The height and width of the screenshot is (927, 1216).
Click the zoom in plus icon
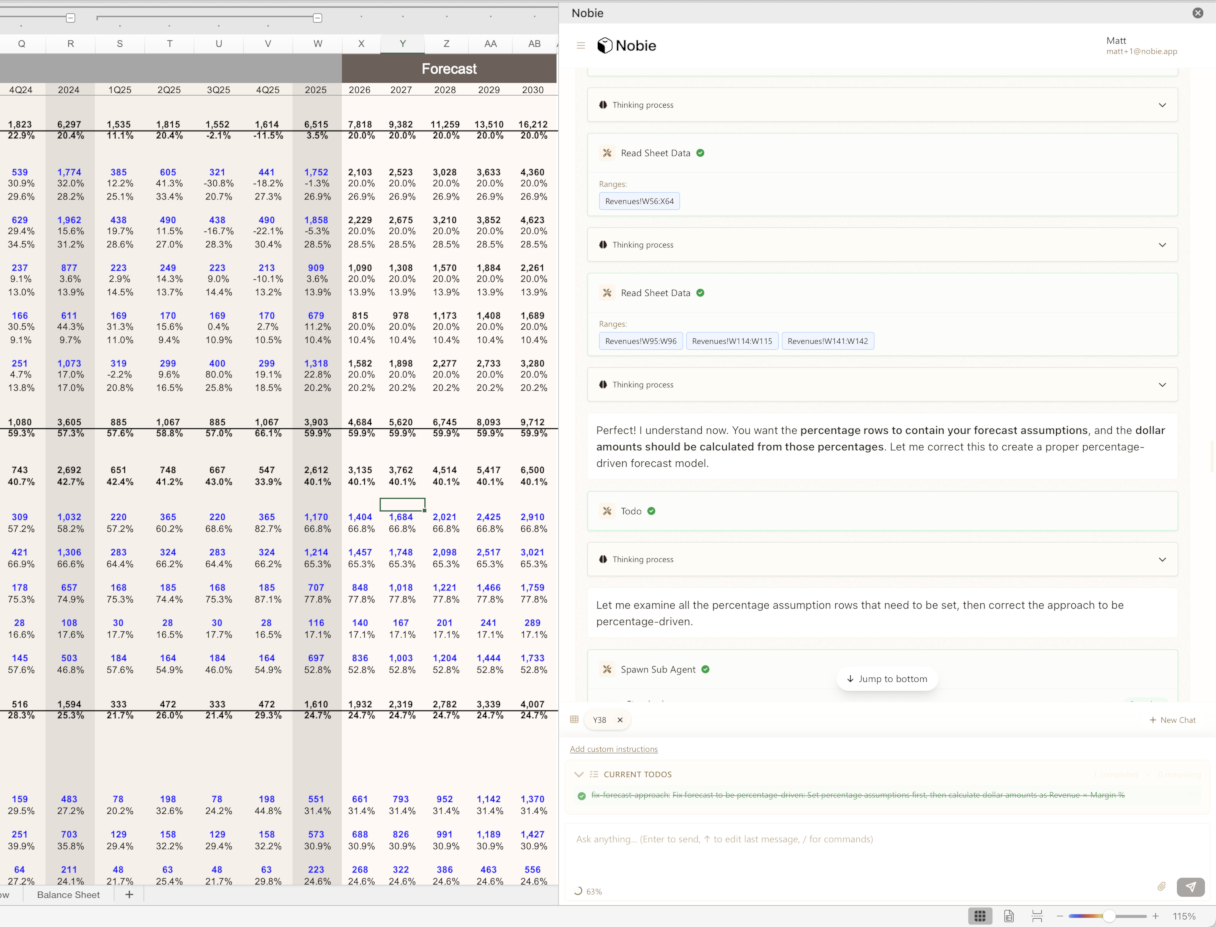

* * *

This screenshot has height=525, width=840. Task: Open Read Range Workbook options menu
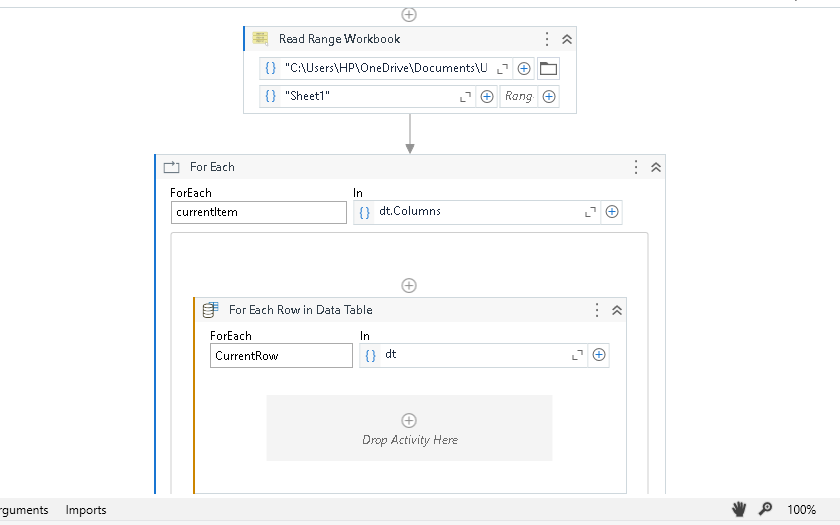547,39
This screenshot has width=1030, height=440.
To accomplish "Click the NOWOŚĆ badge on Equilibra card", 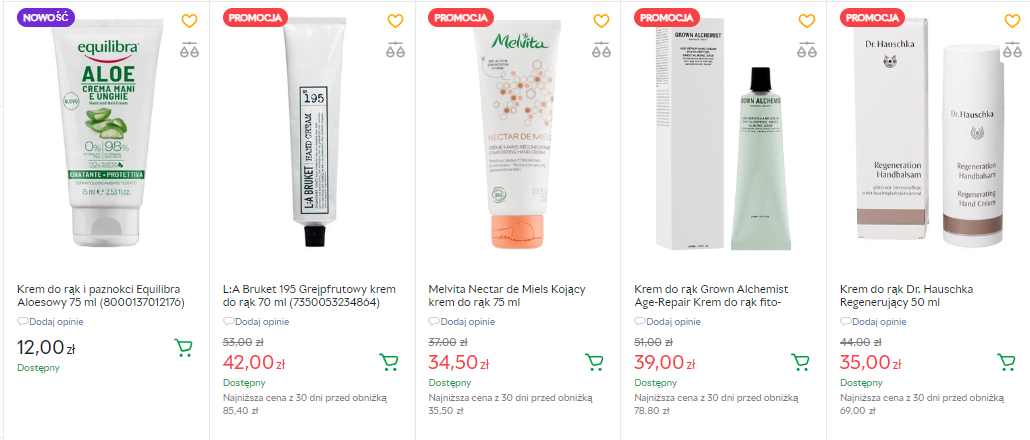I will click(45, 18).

→ PROBLEM: Look back at the data above. Transcribe exactly the lines starting at the line that contains "The height and" and ending at the line that contains "Click the zoom in plus icon".

→ YOUR RESPONSE:
The height and width of the screenshot is (927, 1216).
Click the zoom in plus icon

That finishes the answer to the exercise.